A well-designed LMS can take your training and employee onboarding to the next level
There’s training. And then there’s training through a thoughtful learning management system (LMS). The difference means better retention and engaging technology that can be adjusted or reused over time.
In the last decade, learning institutions have embraced LMS with open arms. Providers like D2L, Blackboard, and Canvas have grown more common on campuses, with teachers using them as extensions of the physical classroom thanks to chatroom-style forums, messaging and email functionality, and multimedia integration. Welcome to the era of the always-on learning environment.
But schools aren’t the only ones invited to the LMS party.
For years, big brands and enterprise-level companies have upgraded the way they onboard new talent and share information across large-scale teams working together around the globe. If you’re a leader in an organization with curriculum-based programs, you may be looking to enhance the learning experiences of your sales force and employees.
Here are some key factors to consider when building a learning management system with enhanced capabilities.
Curriculum with quality design in mind
When building curriculum for your learning management system, quality content and design are two important considerations.
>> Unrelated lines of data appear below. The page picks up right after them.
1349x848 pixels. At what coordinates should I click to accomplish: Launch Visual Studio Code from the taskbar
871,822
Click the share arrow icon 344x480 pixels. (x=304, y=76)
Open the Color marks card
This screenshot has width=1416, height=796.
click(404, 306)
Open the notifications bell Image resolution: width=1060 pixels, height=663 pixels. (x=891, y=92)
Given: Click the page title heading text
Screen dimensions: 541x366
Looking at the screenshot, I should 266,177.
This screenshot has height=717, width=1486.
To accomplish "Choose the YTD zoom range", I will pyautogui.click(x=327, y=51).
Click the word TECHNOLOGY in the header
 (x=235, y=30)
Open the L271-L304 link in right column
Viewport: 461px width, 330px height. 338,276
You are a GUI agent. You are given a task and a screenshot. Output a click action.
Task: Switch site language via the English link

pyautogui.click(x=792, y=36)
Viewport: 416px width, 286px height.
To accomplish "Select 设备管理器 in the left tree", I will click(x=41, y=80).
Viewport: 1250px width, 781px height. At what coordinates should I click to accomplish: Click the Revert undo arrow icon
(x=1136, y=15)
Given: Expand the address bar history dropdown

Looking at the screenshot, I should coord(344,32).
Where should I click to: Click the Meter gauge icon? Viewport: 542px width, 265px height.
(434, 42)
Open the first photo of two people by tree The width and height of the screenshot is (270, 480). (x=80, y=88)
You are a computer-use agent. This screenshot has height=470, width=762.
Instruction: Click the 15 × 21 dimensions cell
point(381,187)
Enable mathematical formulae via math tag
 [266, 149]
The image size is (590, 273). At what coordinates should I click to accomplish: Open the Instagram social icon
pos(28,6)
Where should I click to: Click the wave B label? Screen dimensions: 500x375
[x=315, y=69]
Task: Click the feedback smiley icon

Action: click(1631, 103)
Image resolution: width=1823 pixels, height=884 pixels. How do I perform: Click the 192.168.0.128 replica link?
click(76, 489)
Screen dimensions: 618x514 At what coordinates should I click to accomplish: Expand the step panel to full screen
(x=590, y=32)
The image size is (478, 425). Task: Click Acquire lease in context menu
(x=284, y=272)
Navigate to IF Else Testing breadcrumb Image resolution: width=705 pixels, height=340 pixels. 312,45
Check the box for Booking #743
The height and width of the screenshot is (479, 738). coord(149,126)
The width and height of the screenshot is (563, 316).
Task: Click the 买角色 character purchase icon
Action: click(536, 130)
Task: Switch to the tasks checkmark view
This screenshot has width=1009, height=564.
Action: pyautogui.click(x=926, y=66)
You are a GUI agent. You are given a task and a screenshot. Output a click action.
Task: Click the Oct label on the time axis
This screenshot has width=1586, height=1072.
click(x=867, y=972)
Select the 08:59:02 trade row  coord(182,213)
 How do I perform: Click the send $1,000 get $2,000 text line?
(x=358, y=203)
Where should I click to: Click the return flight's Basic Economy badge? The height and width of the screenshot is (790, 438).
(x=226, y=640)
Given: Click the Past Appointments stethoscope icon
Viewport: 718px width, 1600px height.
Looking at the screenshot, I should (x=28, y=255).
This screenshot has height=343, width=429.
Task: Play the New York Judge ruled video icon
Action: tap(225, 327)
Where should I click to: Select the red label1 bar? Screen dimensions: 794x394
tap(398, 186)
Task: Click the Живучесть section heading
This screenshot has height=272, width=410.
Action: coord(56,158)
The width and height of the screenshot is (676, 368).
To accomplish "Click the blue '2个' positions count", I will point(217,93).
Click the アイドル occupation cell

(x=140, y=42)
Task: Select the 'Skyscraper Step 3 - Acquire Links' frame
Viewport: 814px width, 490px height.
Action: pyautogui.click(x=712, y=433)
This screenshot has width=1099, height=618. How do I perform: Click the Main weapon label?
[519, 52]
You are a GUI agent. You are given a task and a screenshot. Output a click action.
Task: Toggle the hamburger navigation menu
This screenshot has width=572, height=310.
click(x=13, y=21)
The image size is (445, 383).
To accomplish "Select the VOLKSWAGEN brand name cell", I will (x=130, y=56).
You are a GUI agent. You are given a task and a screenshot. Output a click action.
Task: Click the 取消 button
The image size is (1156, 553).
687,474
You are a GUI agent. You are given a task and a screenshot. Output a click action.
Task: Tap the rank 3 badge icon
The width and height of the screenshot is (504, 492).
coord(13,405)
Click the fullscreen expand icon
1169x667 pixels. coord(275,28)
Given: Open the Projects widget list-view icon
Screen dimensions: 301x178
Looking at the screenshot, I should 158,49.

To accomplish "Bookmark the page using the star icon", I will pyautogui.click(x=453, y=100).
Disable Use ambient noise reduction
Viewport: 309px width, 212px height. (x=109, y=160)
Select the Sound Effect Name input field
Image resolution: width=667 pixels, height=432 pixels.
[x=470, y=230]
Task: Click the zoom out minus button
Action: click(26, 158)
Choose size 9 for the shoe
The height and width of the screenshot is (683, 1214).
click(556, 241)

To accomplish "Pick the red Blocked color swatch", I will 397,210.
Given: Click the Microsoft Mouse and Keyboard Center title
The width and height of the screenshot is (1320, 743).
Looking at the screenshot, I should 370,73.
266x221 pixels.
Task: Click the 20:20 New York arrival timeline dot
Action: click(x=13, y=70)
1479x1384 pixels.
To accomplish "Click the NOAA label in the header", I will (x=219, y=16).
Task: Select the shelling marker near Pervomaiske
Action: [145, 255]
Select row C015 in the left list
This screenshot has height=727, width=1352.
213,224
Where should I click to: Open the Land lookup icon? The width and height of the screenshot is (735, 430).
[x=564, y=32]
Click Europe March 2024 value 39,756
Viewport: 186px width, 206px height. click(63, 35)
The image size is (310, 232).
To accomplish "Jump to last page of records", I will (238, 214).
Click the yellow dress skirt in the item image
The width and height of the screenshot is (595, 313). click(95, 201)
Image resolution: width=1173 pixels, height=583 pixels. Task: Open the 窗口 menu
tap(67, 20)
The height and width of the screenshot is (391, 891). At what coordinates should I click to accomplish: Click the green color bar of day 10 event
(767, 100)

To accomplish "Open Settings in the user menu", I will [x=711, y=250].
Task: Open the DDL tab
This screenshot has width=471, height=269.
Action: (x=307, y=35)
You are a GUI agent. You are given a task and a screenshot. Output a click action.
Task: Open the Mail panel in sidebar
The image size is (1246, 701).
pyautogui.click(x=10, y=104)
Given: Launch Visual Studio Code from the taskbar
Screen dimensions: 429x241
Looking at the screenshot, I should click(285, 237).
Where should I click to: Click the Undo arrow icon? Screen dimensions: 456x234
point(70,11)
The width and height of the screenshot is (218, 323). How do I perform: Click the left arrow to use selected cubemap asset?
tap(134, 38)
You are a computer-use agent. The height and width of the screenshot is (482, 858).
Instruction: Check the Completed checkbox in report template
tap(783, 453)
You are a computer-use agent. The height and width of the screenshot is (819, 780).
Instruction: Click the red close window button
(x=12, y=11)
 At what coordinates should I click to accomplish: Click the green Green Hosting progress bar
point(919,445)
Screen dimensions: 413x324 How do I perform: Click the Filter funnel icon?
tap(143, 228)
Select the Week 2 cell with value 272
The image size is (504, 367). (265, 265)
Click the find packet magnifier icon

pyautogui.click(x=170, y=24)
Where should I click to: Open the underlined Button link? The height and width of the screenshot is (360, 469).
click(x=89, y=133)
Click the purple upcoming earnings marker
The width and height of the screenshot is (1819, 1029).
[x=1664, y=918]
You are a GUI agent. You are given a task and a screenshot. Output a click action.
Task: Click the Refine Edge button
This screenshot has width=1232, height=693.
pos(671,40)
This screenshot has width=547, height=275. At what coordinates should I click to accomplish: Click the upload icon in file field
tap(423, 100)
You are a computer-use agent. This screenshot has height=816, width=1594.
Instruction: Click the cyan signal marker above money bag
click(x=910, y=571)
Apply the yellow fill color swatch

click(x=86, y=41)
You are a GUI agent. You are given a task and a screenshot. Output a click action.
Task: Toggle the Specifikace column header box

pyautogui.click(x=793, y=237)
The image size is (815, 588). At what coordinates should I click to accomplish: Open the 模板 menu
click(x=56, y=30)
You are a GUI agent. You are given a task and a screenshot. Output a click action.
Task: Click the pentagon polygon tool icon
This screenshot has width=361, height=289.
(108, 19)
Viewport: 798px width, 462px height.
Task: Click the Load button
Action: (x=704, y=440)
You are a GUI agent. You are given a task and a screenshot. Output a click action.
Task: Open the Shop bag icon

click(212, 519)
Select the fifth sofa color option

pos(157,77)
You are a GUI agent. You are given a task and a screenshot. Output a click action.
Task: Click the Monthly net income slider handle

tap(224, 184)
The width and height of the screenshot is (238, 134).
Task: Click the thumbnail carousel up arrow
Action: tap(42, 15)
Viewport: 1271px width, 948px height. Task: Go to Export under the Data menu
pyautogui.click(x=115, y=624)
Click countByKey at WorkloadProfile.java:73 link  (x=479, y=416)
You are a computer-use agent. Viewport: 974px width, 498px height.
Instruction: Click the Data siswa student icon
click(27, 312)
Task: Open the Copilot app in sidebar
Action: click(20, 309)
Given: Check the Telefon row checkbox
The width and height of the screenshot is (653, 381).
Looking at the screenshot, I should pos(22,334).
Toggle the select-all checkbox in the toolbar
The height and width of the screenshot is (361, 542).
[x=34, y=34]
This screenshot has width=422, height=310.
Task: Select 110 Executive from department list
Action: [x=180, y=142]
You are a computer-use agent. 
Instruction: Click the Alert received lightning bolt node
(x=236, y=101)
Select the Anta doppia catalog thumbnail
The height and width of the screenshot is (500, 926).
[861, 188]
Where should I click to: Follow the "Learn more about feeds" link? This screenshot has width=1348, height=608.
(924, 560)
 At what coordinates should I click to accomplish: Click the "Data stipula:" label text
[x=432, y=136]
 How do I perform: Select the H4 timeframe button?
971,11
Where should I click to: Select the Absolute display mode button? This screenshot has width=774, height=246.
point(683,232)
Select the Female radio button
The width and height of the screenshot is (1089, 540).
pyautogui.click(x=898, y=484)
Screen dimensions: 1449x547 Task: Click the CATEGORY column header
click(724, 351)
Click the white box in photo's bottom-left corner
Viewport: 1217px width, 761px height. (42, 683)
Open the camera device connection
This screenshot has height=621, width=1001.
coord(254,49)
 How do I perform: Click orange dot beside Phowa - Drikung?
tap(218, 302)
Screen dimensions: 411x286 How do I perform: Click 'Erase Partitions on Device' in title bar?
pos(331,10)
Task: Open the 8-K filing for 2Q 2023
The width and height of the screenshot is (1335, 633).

For budget-conscious organizations, the natural tendency might be to look for a low-cost approach, starting with the cheapest possible content. Quality content is worth the time and effort, however. As with any multichannel content strategy, taking the time to craft a curriculum that meets desired outcomes and objectives is essential. Think of the long-term investment in quality design and digital assets that can be reused, repurposed, and (if necessary) rewritten to ensure goals are met.
Also, the planning stage is the best time to think creatively. Consider how the curriculum will be presented — how it will look, sound, and feel — and how you can make it memorable.
Get comfortable with Experience API (xAPI)
Clearly, it’s important to build learning experiences that matter. Experience API (xAPI) is a new learning technology that makes a wide range of experiences available both online and offline. xAPI records activities and delivers data that can be easily measured, shared, and tracked.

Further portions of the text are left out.